Why is posterior same as prior despite observing data?

I have the following model. (I’ll provide a short “story” which describes what is being modelled, not just the raw model)

Suppose we don’t know what day of the week it is. But we know that the number of buses per hour on the street is distributed according to a Poisson distribution, with rate 10 on weekdays and 3 on the weekends. We observe 4 buses in an hour. What is the probability that it is the weekend?

This is my PyMC3 model:

import pymc3 as pm
import numpy as np

with pm.Model() as model:
    weekend = pm.Bernoulli("weekend", 2/7)
    rate = 3 if weekend else 10
    bus = pm.Poisson("buses", mu=rate, observed=4)
    trace = pm.sample(1000)

np.mean(trace["weekend"])

When I run it, I get the output

Multiprocess sampling (4 chains in 4 jobs)
BinaryGibbsMetropolis: [weekend]
Sampling 4 chains, 0 divergences: 100%|██████████| 6000/6000 [00:01<00:00, 4433.79draws/s] 
0.2785

where 0.2785 is about 2/7. In other words, the trace contains samples from the prior distribution of whether it is the weekend (Bernoulli with p=2/7).

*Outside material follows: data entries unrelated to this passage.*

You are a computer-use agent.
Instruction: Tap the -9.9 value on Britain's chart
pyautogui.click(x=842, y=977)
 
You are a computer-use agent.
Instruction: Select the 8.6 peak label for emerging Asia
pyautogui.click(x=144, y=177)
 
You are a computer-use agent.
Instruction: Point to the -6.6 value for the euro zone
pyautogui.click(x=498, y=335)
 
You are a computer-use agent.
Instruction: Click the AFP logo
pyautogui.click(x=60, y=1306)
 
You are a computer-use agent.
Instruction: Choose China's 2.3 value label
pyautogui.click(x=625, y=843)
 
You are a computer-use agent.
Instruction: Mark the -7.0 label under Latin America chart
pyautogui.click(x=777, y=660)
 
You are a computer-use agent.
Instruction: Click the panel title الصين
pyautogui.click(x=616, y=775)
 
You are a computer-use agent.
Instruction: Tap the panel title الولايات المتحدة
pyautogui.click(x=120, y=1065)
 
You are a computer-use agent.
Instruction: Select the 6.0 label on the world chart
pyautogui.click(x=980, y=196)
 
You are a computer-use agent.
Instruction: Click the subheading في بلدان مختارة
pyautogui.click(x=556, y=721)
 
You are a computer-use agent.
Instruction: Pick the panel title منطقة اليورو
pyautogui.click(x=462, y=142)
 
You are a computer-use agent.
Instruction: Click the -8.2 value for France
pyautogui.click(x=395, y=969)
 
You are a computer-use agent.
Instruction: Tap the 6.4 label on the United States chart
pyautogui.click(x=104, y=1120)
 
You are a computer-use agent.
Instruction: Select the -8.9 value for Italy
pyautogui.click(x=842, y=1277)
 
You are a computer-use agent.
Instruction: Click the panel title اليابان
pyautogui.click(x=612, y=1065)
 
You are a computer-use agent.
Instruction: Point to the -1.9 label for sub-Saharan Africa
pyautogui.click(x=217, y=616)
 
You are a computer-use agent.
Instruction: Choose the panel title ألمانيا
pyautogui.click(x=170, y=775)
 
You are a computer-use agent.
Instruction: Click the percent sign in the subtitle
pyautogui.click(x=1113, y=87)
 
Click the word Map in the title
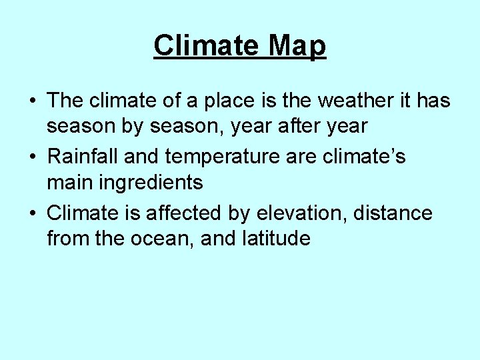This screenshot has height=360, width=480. click(x=298, y=46)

How do I obtain samples from the posterior distribution (after observing 4 from either of the Poisson distributions)?

I am new to PyMC3 and probabilistic programming (I only followed the first few chapters of Bayesian Methods for Hackers).

Hi, it’s best to not use python if statements in PyMC

There are numerous ways to achieve what you want, here is one

with pm.Model() as model:
    weekend = pm.Bernoulli('weekend', 2/7)
    weekday_rate = 10
    weekend_rate = 3
    rate = weekend*weekend_rate + (1-weekend)*weekday_rate
    bus = pm.Poisson('buses', mu=rate, observed=4)
    trace = pm.sample(1000)

print('Is Weekday? {:.3f}'.format(np.mean(trace['weekend']==0)))
print('Is Weekend? {:.3f}'.format(np.mean(trace['weekend']==1)))
2 Likes

Thanks, this works!

I was also able to use theano's ifelse:

from theano.ifelse import ifelse

with pm.Model() as model:
    weekend = pm.Bernoulli('weekend', 2/7)
    rate = ifelse(weekend, 3, 10)
    bus = pm.Poisson('buses', mu=rate, observed=4)
    trace = pm.sample(10000)

Indeed, the docs for Deterministic say that the var parameter should be a “theano variable”:

pymc3.model.Deterministic(name, var, model=None)¶
Create a named deterministic variable

Parameters
name str
var theano variables

But perhaps it should feature more prominently in the docs (even if this is self-evident for someone who understands how PyMC works under the hood).

1 Like